[Stated problem 1]
Answer these questions from the Celebrity Memory Test update, one answer per line:
(a) How many cohorts of university students has the test been piloted with so far?
(b) Which celebrity appears in the example image in Figure 2?
(c) Into how many fame categories were the celebrity stimuli sorted for the second study?
[Stated problem 2] In the Celebrity Memory Test update, print everything from "In order to" down to "in a table?].".

[Text section]
Celebrity Memory Test Version Update


Figure 1: Percentage of correctly named celebrities derived from the Beta version of the task. The average percentage correct was 35%, which was much too low for the task to be deployed into a wider population as it was.

With this post we would like to give you an  update on the progress being made on the Celebrity Memory Test. From its initial launch, we have piloted the test with 2 cohorts of university students so far. The results from the first run (see Fig. 1) showed that the initial test was difficult and therefore had quite low scores even though participants were young, healthy students. It was clear that some changes were necessary. This motivated changes to the way celebrity faces were selected for use  in the test Here, we present a comparison between the initial and second version of the  Celebrity Memory Test. For the demographic comparison between the two runs, see the “Participants” section at the end of this post.

Comparison of run 1 vs. run 2

Figure 2: Example of an image that participants were presented with. In this case, the celebrity was Michael Jackson.

The task consisted of naming celebrities based on displayed images. A participant can enter a name into a text box beneath the image, and be taken to the next page, where they were asked to rate their performance. The possible answers were (see Figure 2):

  • they got the answer right
  • had the name on the tip of their tongue
  • recognized but couldn’t name the person
  • they didn’t recognize the person at all.

The first study obtained, on average, 7.13 correctly recognized instances out of all 20 presented stimuli (SD = 3.23). The mean number of unknown celebrities was 9.05 (SD  = 3.20). An average of 2.98 celebrities were recognized, but participants were unable to recall their name (SD = 1.96). Very few reported having the name at their “tip of the tongue” (M = .84, SD = 1.00) [provide a figure reference].  This represents a mere 35.56% accuracy, as opposed to the intended 70-80%. Therefore, the second study was completed with a different stimulus selection algorithm, aimed at improving this performance.

In order to achieve this, the way that celebrities were drawn from the entire Pantheon dataset was tweaked. Based on the data collected in the first study, celebrity stimuli were sorted into four categories ranging from very famous (A-list) to less famous (D-list), based on recognition scores obtained from the first run.

[give a few examples: top5 %recognised vs. bottom5 in a table?].

[Records shown]
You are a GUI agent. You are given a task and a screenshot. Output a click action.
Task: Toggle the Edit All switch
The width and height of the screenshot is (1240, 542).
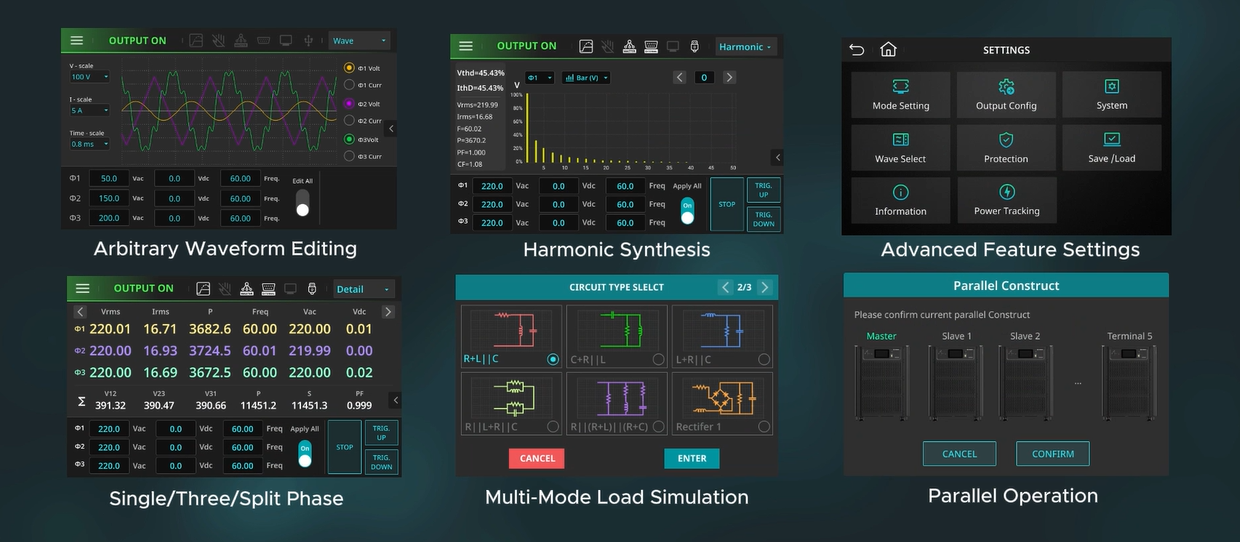coord(303,204)
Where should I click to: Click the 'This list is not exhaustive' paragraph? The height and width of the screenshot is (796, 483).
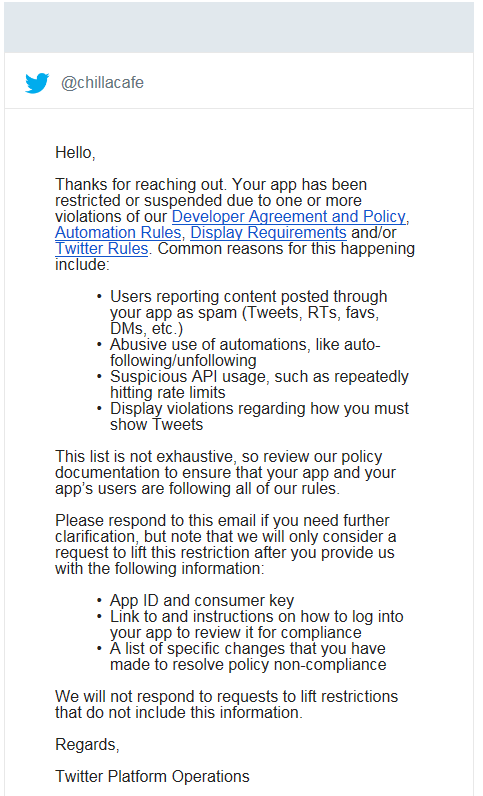[225, 472]
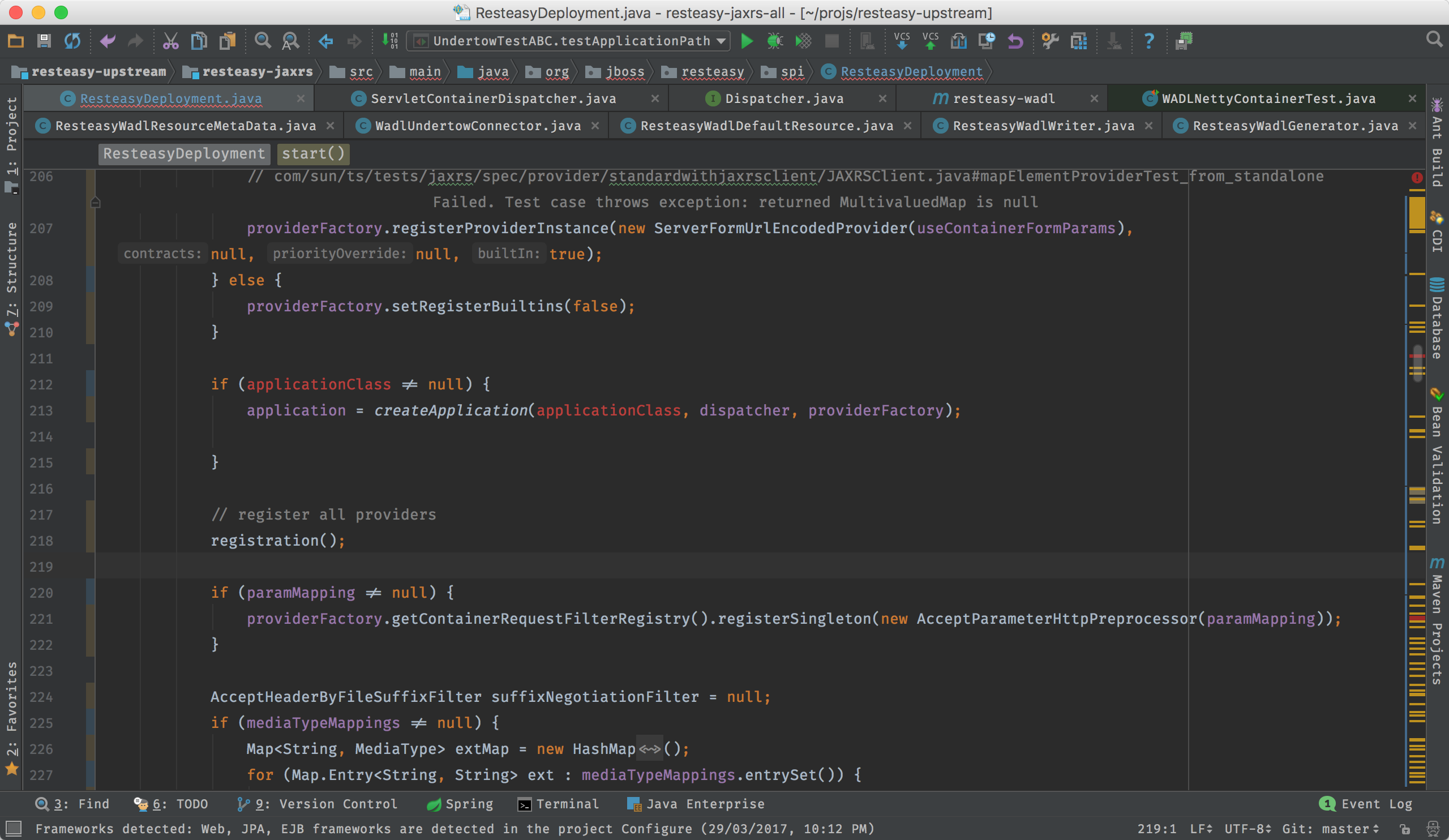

[Task answer 1]
(a) 2
(b) Michael Jackson
(c) Four, ranging from very famous (A-list) to less famous (D-list)

[Task answer 2]
In order to achieve this, the way that celebrities were drawn from the entire Pantheon dataset was tweaked. Based on the data collected in the first study, celebrity stimuli were sorted into four categories ranging from very famous (A-list) to less famous (D-list), based on recognition scores obtained from the first run.

[give a few examples: top5 %recognised vs. bottom5 in a table?].